Depending on the size of the event, Mangan will notify the closest hospital and the WBP’s role in managing an on-the-ground medical response team. He will provide both race personnel and local Fire/Rescue/Paramedic Teams with an Emergency Action Plan (EAP). This vital plan determines evacuation procedures and emergency escape route assignments, implements a clear chain of command and designation of the person authorized to order an evacuation, and puts in place procedures for all involved to follow in case of a serious patient medical evacuation or an entire evacuation of an event due to unforeseen circumstances such as a tornado, dangerous lightning, or forest fire. An EAP will also spell out how each event or injury is to be documented by Patrol personnel.
Mangan then has a pre-race meeting with his team of Patrollers, from 15 to 25 since the all-volunteer makeup of the team at each event will vary. He assigns patrollers to various hot spots on the course where they will stay while assigning others to ride the course as the racers do, and respond to any accidents where they happen. Other Patrollers are assigned to work the medical tent or drive Rescue 1 as needed. Mangan manages the entire operation and also works the medical tent, rides the course, and drives Rescue 1 as needed.
In an average race, the WPB treats dozens of racers and spectators in the medical tent and on the trails, from broken wrists and shoulders, facial lacerations, heat exhaustion, dehydration, deep knee and elbow wounds, cramps, dislocated fingers, and cases of heat stroke. Patrollers triage patients to determine the priority of patients’ treatments by the severity of their conditions or likelihood of recovery with and without treatment. Injured or sick racers are evaluated and placed in one of three categories: Immediate, those requiring immediate life-saving treatment; Urgent, those requiring significant intervention as soon as possible; or Delayed, those requiring medical intervention but not with any urgency.
Racers needing medical treatment beyond the WBP’s scope, such as x-rays, other imaging, and/or advanced tests or surgery, will be evacuated via the local Ambulance/Fire/Rescue Team in accordance the previously provided EAP. A myriad of medical issues will keep the Patrollers busy, usually with several racers evacuated by ambulances to local hospitals. The Patrol does its best not to impede racers, but this sometimes happens. Fortunately, most racers understand, knowing the Patrollers are there for their safety.

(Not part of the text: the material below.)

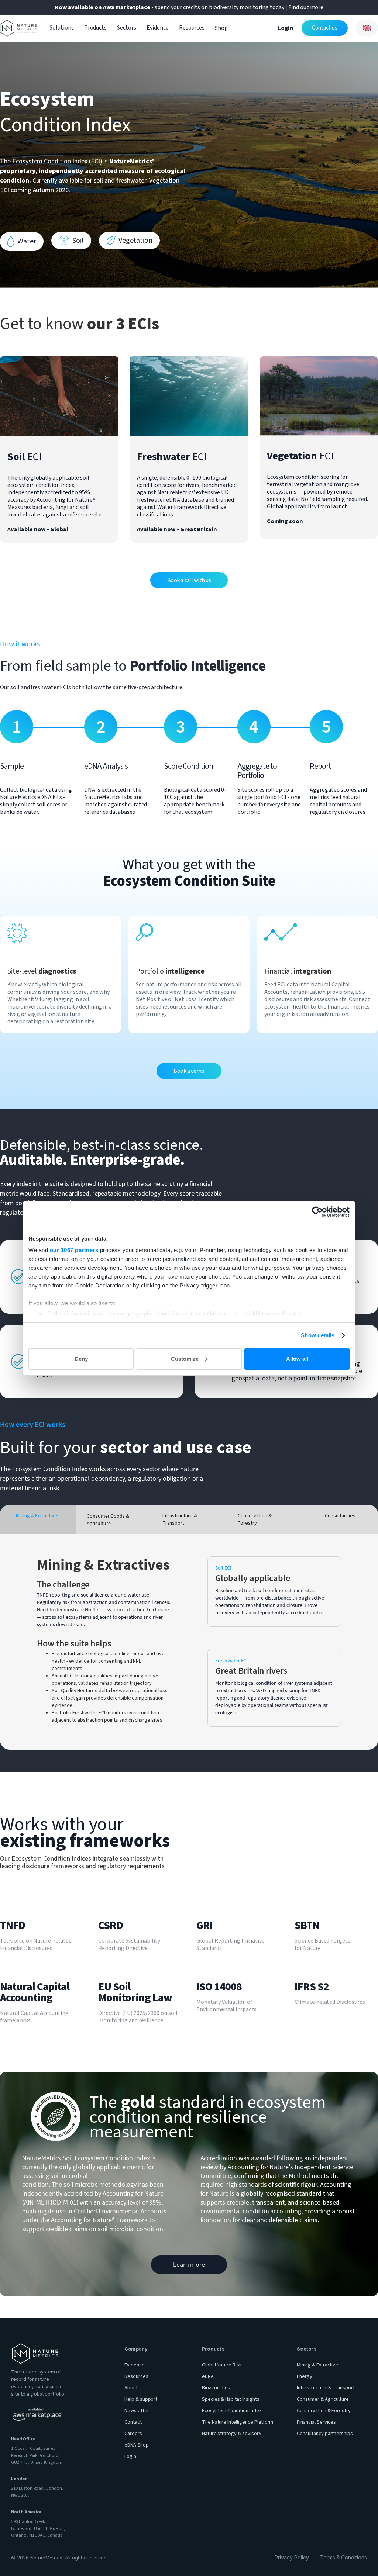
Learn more (189, 2264)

Many race directors no longer feel it’s safe or prudent to run a large event without the presence of the WBP. Racers often comment to Patrollers that they are put at ease when they arrive and see our extensive medical operation. Patroller Pussanee Pastorino is entering her fifth year as part of the Team. Even though she has advanced training as a surgical trauma nurse, she is consistently impressed by the quality of medical care the WBP provides and the professional manner in which this care is provided. All Patrollers are proud and grateful to be part of such a respected and well-run organization which allows large events to happen in a safe environment. Most of all, the WBP’s volunteered services are there for you.